For future spacecraft missions, the report recommends that NASA pursue two large-scale projects. A mission will consist of a total of 26 spacecraft, two of which will be placed in a circular orbit above the Earth’s poles to take images of the aurora borealis and the Earth’s magnetic field from a distance. The rest will be on an elliptical orbit through the Earth’s magnetic field, where it will collect local observations of the Earth’s magnetic strength and nearby plasma. “More than 20 spacecraft and the ability to have them all together at the same time looking down, looking up, and collecting observations is going to be a really great dataset tool for us,” he said. said Acting Director Nicky Reil. Split. “I think it will be groundbreaking.”
The second large-scale project is a spacecraft designed to swoop over the Sun’s poles several times throughout the 11-year solar cycle. NASA’s current mission, the Parker Solar Probe, is moving closer and closer to the Sun’s surface, but is stuck observing the Sun above the equator. Meanwhile, the European Space Agency’s ongoing mission called Solar Orbiter has only provided a partial view of the solar pole.
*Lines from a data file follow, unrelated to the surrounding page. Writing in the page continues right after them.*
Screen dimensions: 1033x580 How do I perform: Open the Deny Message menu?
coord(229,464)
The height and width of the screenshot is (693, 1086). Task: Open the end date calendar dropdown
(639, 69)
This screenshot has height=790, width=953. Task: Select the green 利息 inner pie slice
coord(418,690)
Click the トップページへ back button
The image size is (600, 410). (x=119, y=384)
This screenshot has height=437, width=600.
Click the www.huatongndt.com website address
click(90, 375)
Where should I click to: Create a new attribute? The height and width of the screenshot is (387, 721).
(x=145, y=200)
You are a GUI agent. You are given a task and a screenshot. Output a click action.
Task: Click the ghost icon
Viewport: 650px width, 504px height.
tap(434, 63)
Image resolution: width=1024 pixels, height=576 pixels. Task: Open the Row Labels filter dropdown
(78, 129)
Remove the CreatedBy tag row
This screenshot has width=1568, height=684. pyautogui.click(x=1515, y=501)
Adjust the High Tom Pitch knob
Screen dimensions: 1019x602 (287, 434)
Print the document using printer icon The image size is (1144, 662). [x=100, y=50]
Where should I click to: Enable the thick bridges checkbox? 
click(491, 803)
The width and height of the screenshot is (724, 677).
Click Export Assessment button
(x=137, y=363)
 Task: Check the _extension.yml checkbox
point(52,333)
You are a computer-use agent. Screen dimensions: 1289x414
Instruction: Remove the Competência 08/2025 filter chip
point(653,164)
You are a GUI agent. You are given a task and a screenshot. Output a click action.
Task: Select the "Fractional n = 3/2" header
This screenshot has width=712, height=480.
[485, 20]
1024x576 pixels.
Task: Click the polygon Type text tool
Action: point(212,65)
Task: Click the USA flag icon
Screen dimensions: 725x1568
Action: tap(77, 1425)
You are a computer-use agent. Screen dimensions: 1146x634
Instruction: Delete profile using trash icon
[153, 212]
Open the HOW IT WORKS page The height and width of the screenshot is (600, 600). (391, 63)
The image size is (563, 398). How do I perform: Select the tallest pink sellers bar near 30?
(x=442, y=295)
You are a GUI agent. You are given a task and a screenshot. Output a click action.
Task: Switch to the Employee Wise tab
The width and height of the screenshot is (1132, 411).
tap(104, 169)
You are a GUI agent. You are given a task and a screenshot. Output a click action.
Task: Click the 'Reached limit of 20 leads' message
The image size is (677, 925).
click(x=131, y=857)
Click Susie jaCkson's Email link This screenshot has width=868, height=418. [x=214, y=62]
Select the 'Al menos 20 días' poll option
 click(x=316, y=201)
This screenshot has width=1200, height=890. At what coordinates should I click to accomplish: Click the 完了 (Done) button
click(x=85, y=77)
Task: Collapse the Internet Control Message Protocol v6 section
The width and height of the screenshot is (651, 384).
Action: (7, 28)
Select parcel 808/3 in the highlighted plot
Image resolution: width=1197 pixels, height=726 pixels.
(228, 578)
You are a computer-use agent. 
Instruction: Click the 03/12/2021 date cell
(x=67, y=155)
As a result, our star’s poles remain a region full of mystery, despite playing an important role in the evolution of the Sun’s magnetic field. “It’s hard to get to the poles of the sun. It’s a difficult environment to get into,” says Reil. “It’s the next uncharted territory.”
On Earth, these ambitious missions will be powered by the Next Generation Global Oscillatory Network Group (ngGONG), which builds on the existing GONG group of observatories, which began operations in 1995. These observatories are distributed all over the world to constantly monitor the sun. Just as geologists use seismology to study the interior of the sun, they use a technique called helioseismology to study the interior of the sun by observing the waves that pass through it. I will. Earth.
“Some of the bold, incredible goals over the decades help us really dive into the unknown and make scientific discoveries,” says Reil. And in the meantime, she points out, missions launched next year will provide more insight into the Sun and raise new questions. “I’m just excited to be in data collection mode,” she says. “It’s about time.”